Al tempo stesso in cui il senato ordinava l'apparato militare delle lagune, temendo che la Francia s'insospettisse con credere ch'ei pensasse di portar più oltre di una legittima difesa, in caso di assalto, i suoi provvedimenti, scriveva un dispaccio al governo franzese, col quale andava esponendo che mentre la repubblica di Venezia se ne viveva tranquilla all'ombra della più puntuale neutralità e della sincera e costante sua amicizia verso la repubblica Franzese, erano gli animi del senato rimasti vivamente trafitti dal colloquio avuto dal generale Buonaparte col provveditore generale Foscarini, dal quale si poteva argomentare un'alterazione nell'animo del direttorio contro Venezia; che dal canto suo il senato si persuadeva di non aver dato occasione a tale alterazione: che era conscio specialmente di non meritare alcun rimprovero per l'occupazione di Peschiera contro di cui non era restato alla repubblica disarmata e solo fondantesi sulla buona fede delle nazioni sue amiche, altro rimedio che la più ampia e solenne protesta e la più efficace domanda della restituzione, siccome infatti non aveva omesso nel momento stesso di fare; potere lo stesso generale Buonaparte rendere testimonio dello aver trovato inermi e tranquille le città veneziane, e della prontezza con la quale i governatori veneziani ed i sudditi somministravano, anche in mezzo alle angustie dei viveri, quanto era necessario al suo esercito. Aggiungeva a tutto questo il senato, essere suo costante volere il conservare la più sincera amicizia colla Francia, e pronto a dare quelle spiegazioni ed a fare quelle dimostrazioni dei sentimenti proprii, che fossero in suo potere per confermare quella perfetta armonia che felicemente sussisteva fra le due nazioni.

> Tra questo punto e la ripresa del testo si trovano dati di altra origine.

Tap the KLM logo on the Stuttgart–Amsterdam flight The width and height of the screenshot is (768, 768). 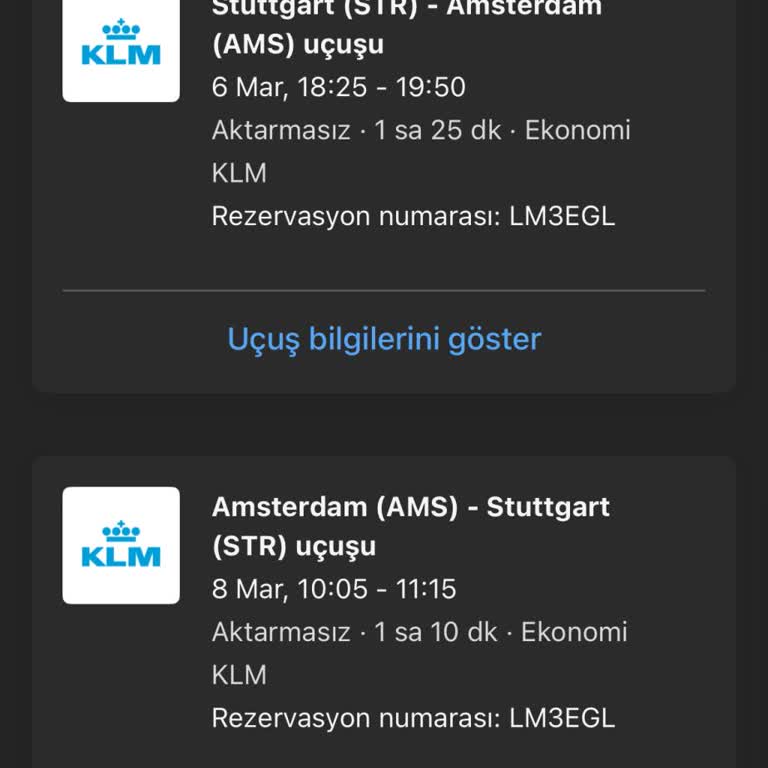click(121, 45)
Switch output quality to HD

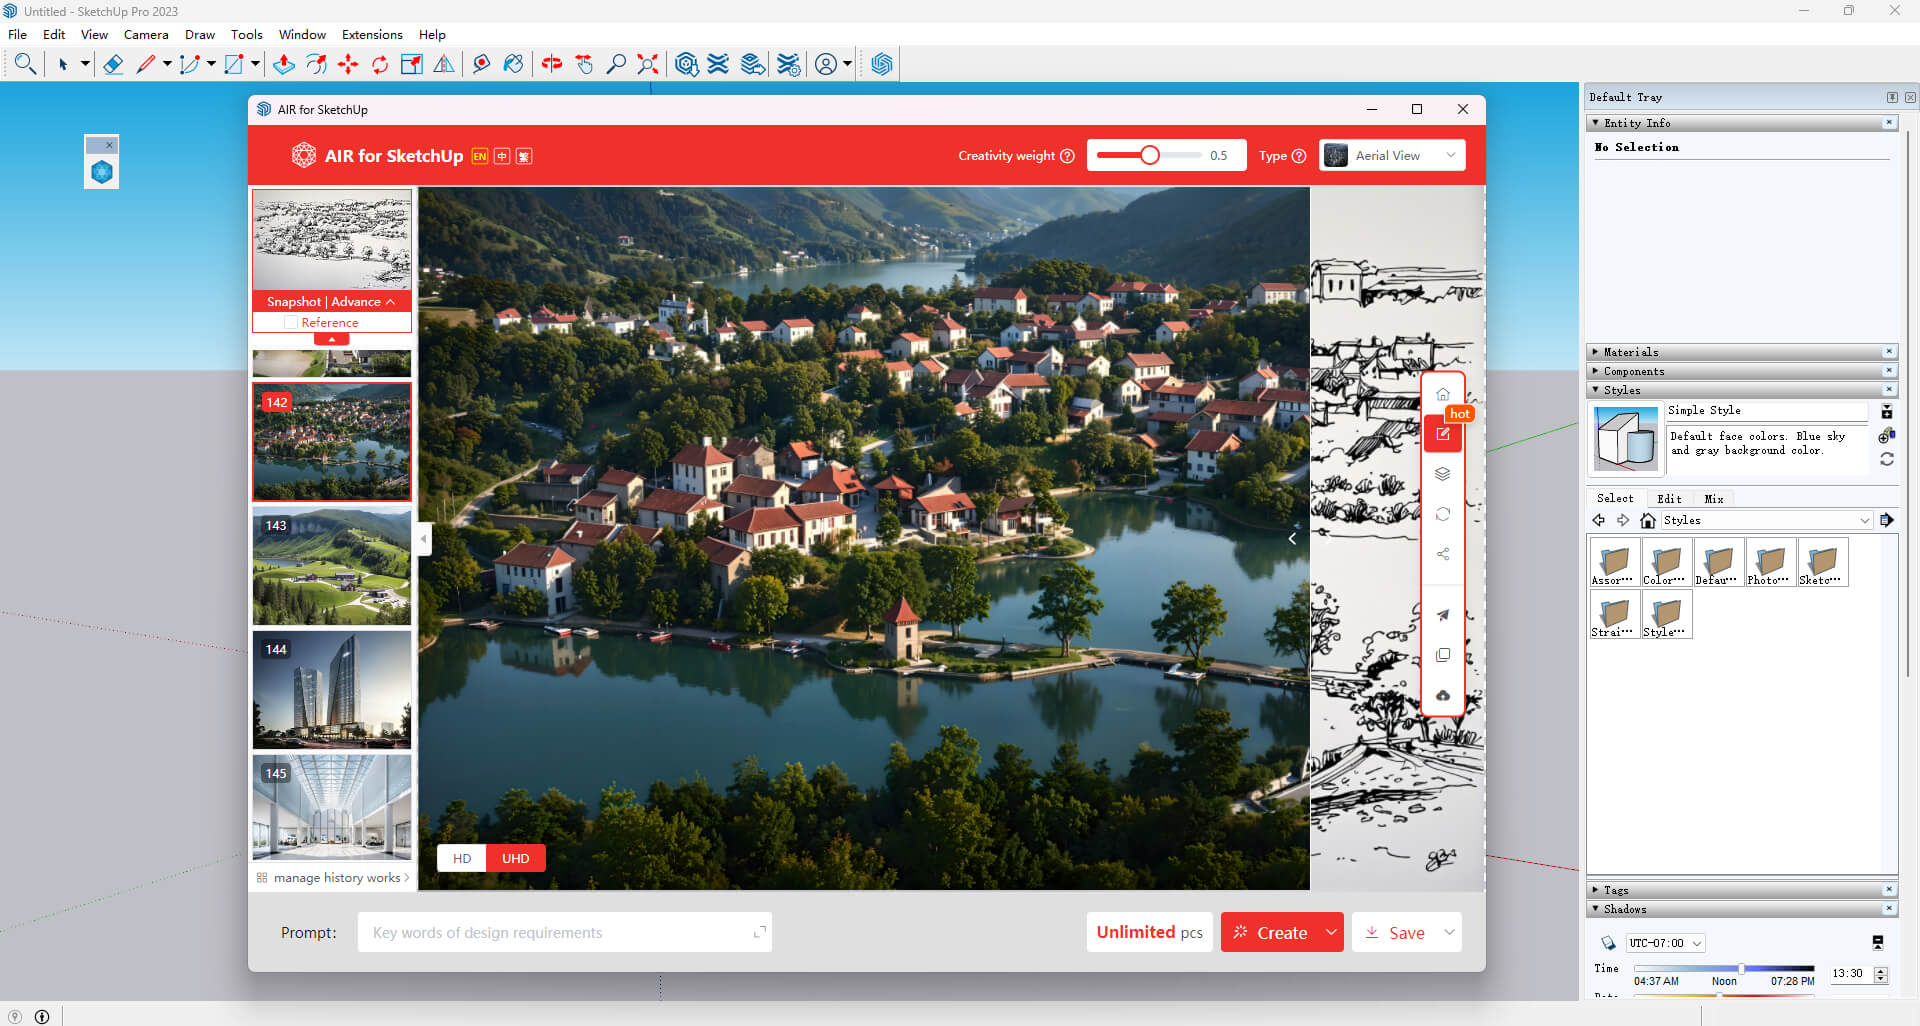tap(462, 858)
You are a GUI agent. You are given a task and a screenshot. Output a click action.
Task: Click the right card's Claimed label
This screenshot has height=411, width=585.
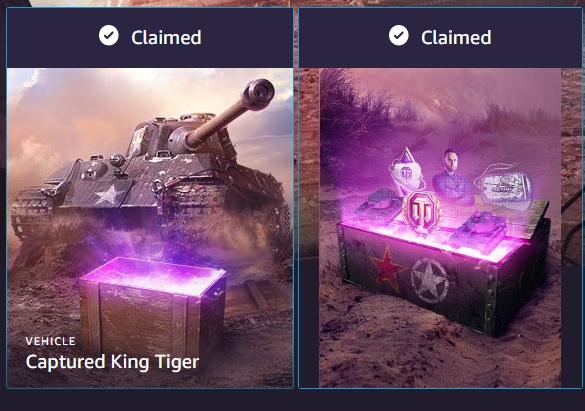point(456,37)
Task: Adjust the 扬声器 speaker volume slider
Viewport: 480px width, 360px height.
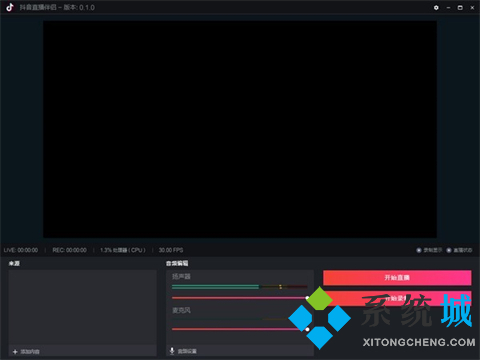Action: (x=240, y=298)
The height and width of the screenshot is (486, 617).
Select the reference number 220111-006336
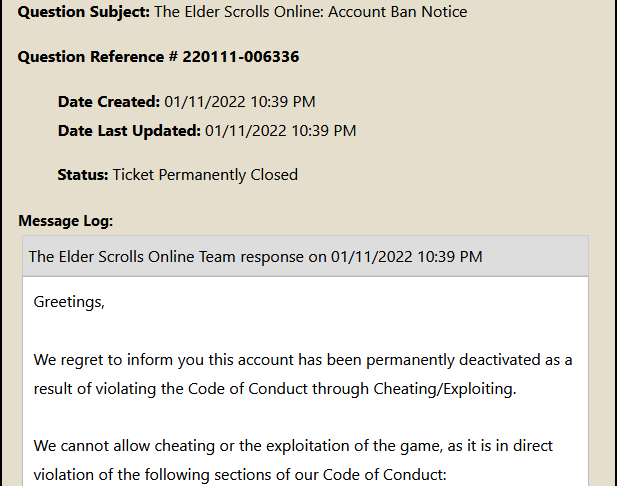tap(240, 56)
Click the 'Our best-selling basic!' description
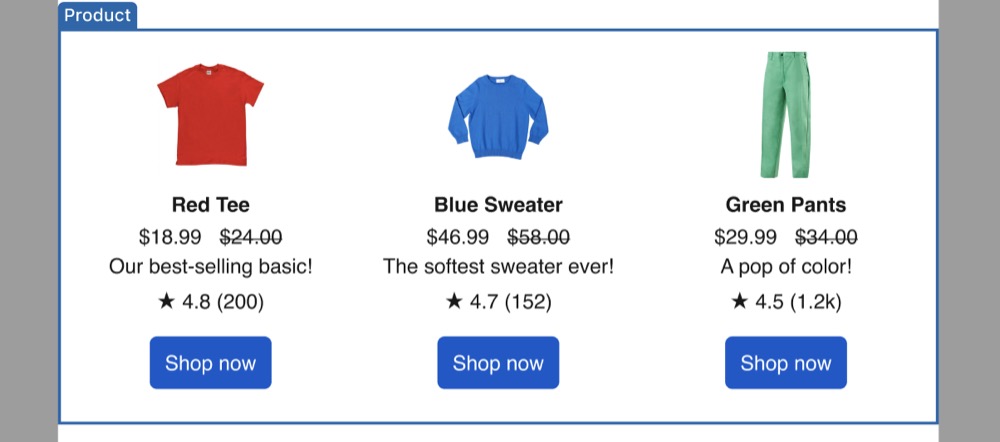This screenshot has width=1000, height=442. coord(210,268)
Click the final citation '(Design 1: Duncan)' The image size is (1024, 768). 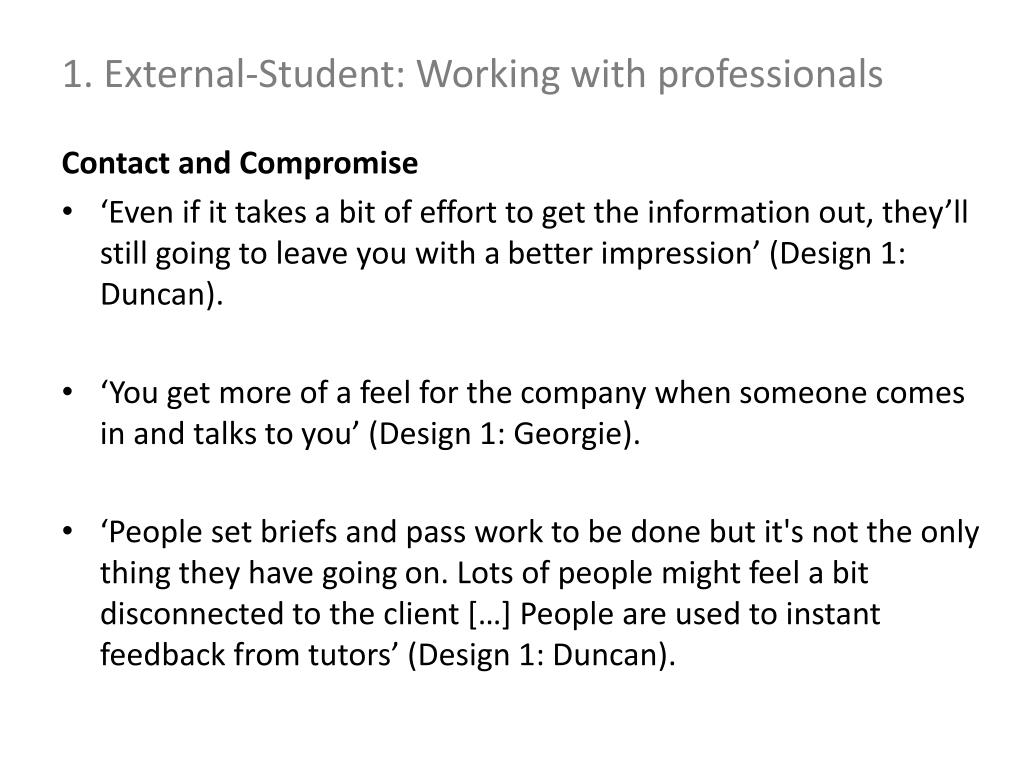[539, 654]
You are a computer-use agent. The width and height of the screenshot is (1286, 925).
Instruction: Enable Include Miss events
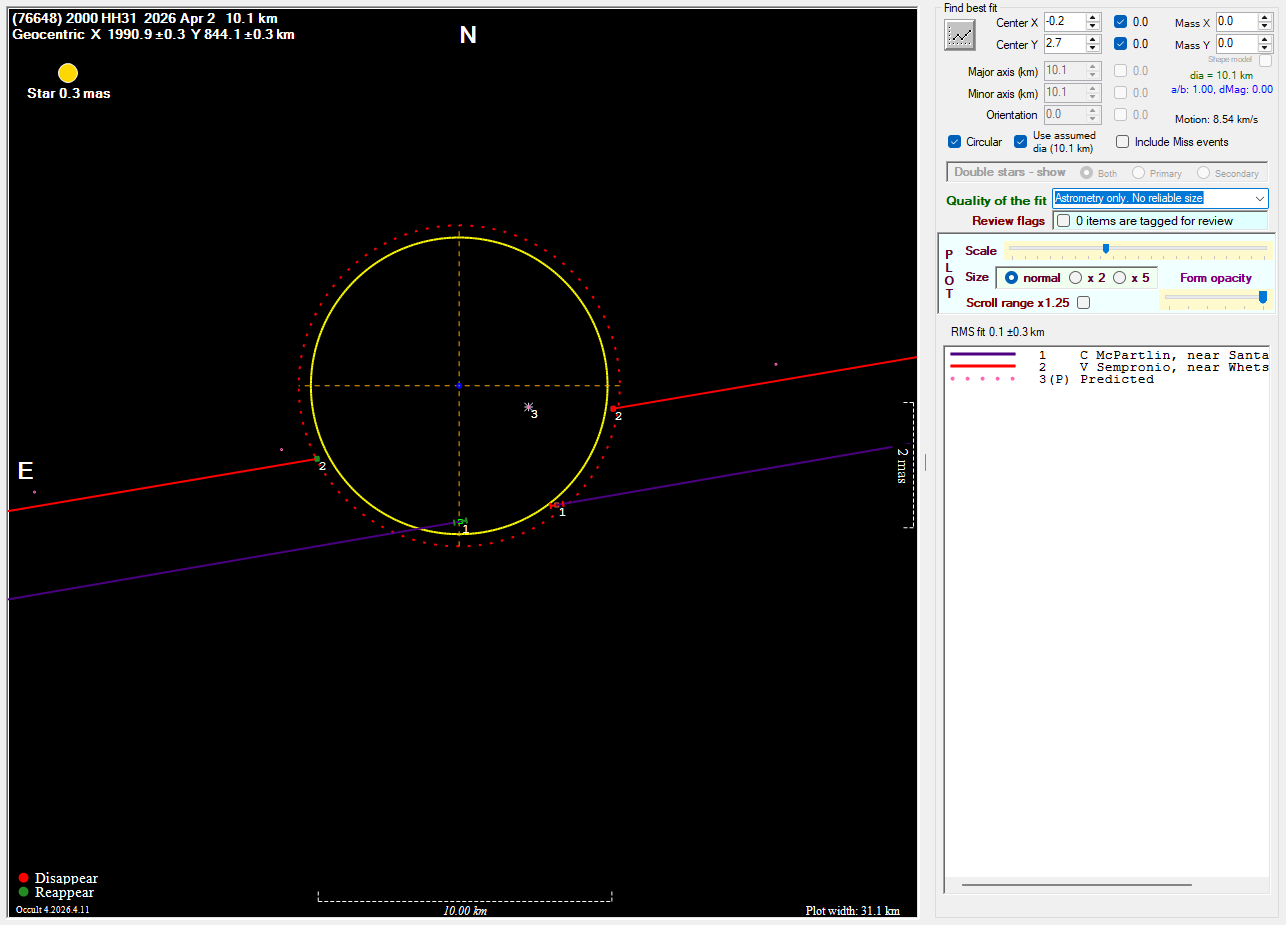coord(1123,142)
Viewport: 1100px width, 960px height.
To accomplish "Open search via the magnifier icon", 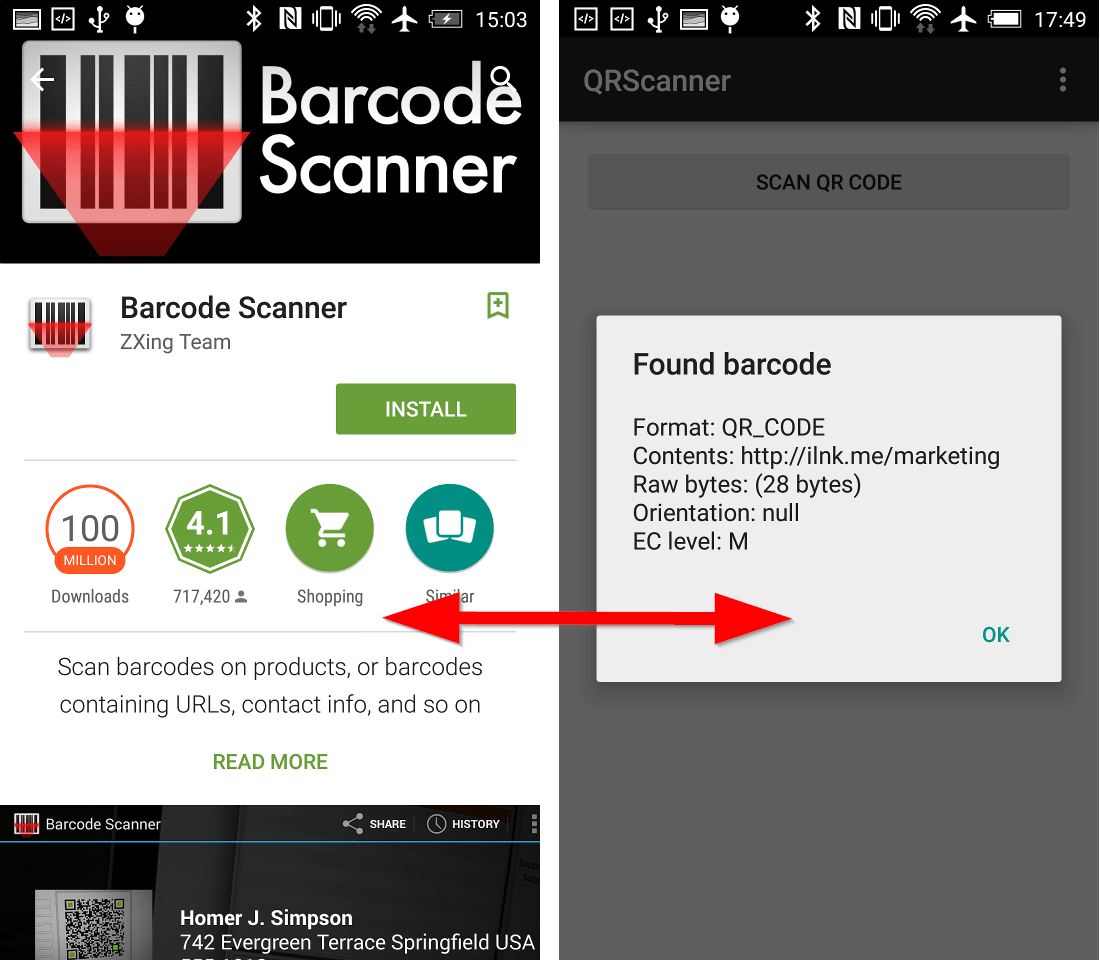I will point(502,77).
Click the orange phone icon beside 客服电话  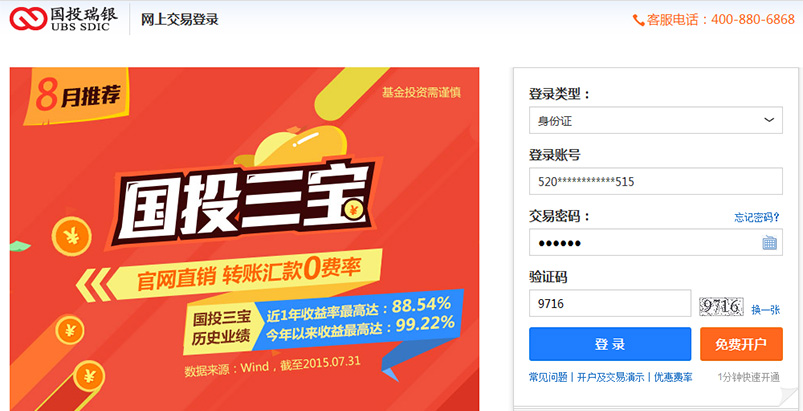click(638, 20)
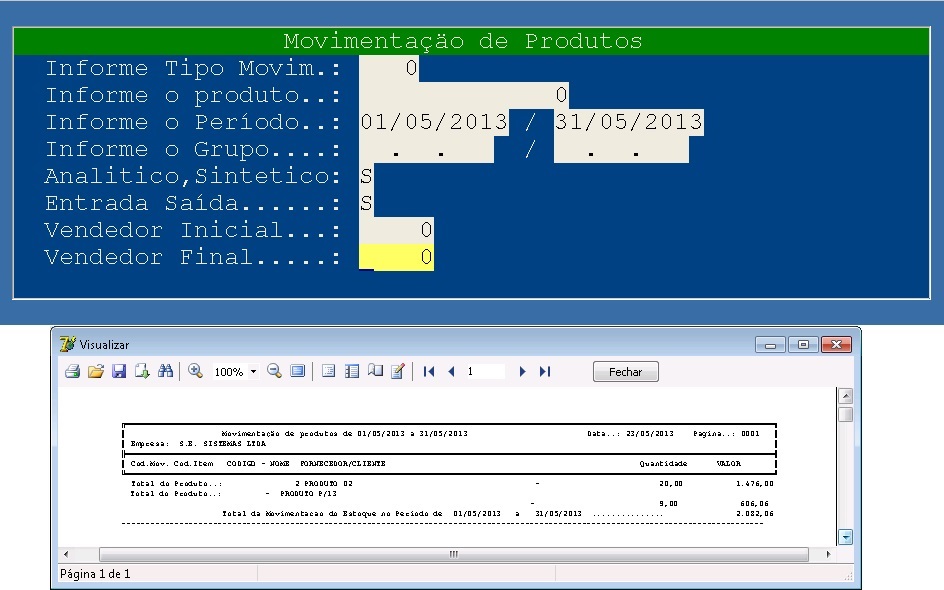Advance to the next report page

522,371
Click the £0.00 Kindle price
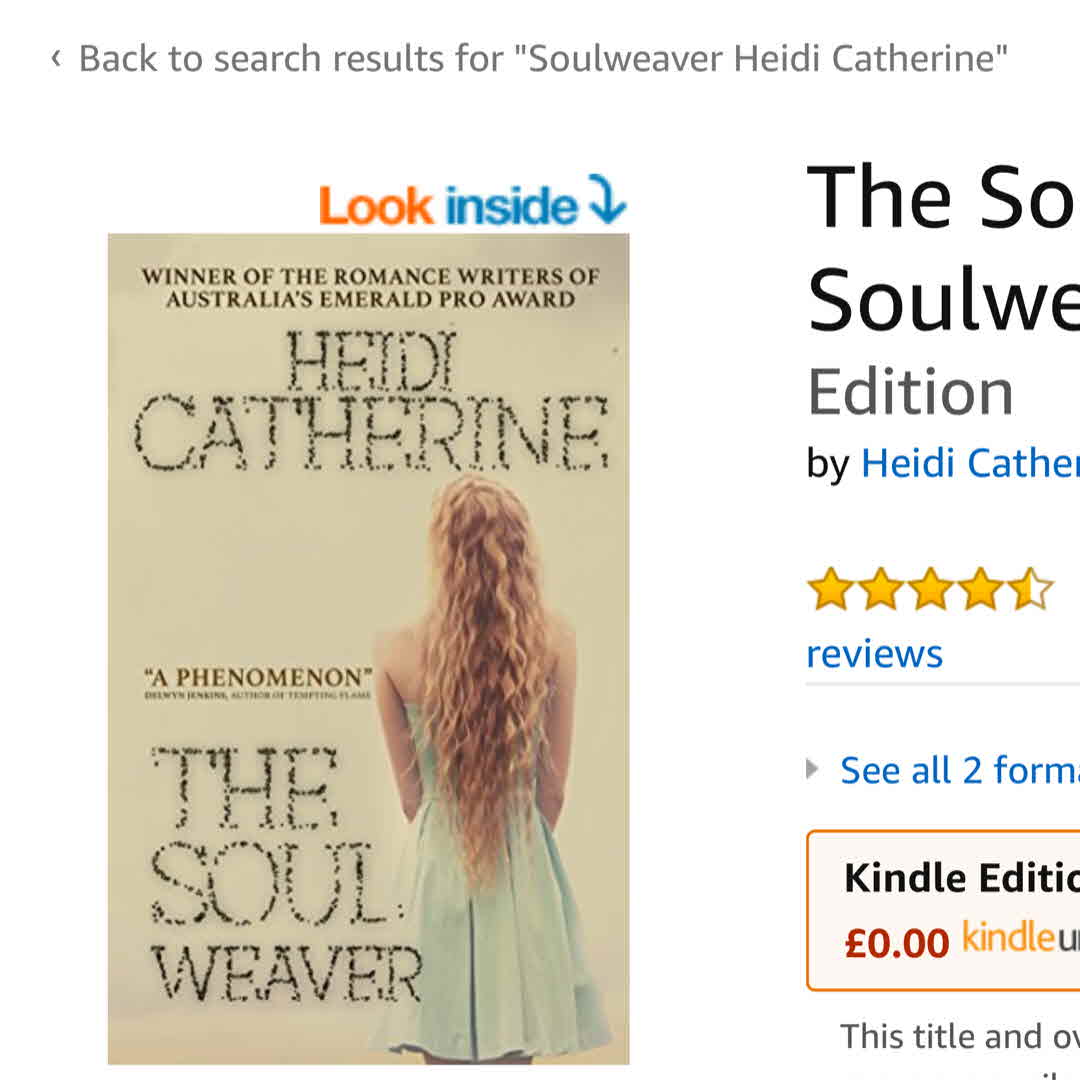 point(896,943)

Frattanto il ministro Lallemand, e questa fu una nuova ingiuria fatta a Venezia, domandava al senato perchè ed a qual fine si apprestassero quelle armi, come s'ei non sapesse che il perchè erano le minacce di Buonaparte a Foscarini, e che il fine era il difendersi in una guerra che lo stesso Buonaparte aveva dichiarato dover fare fra pochi giorni a Venezia. Si maravigliava inoltre il ministro che simili apprestamenti guerrieri allora non si fossero fatti quando instavano presenti gli Austriaci sul territorio della repubblica, come se egli non sapesse, che l'Austria non aveva mai minacciato di guerra Venezia come la Francia per mezzo di Buonaparte aveva fatto. Richiedeva finalmente si cessassero quelle armi dimostratici di una diffidenza ingiuriosa e contraria agl'interessi ed alla dignità della repubblica Franzese; il che significava che si voleva far guerra a Venezia, e che non si voleva ch'ella si difendesse.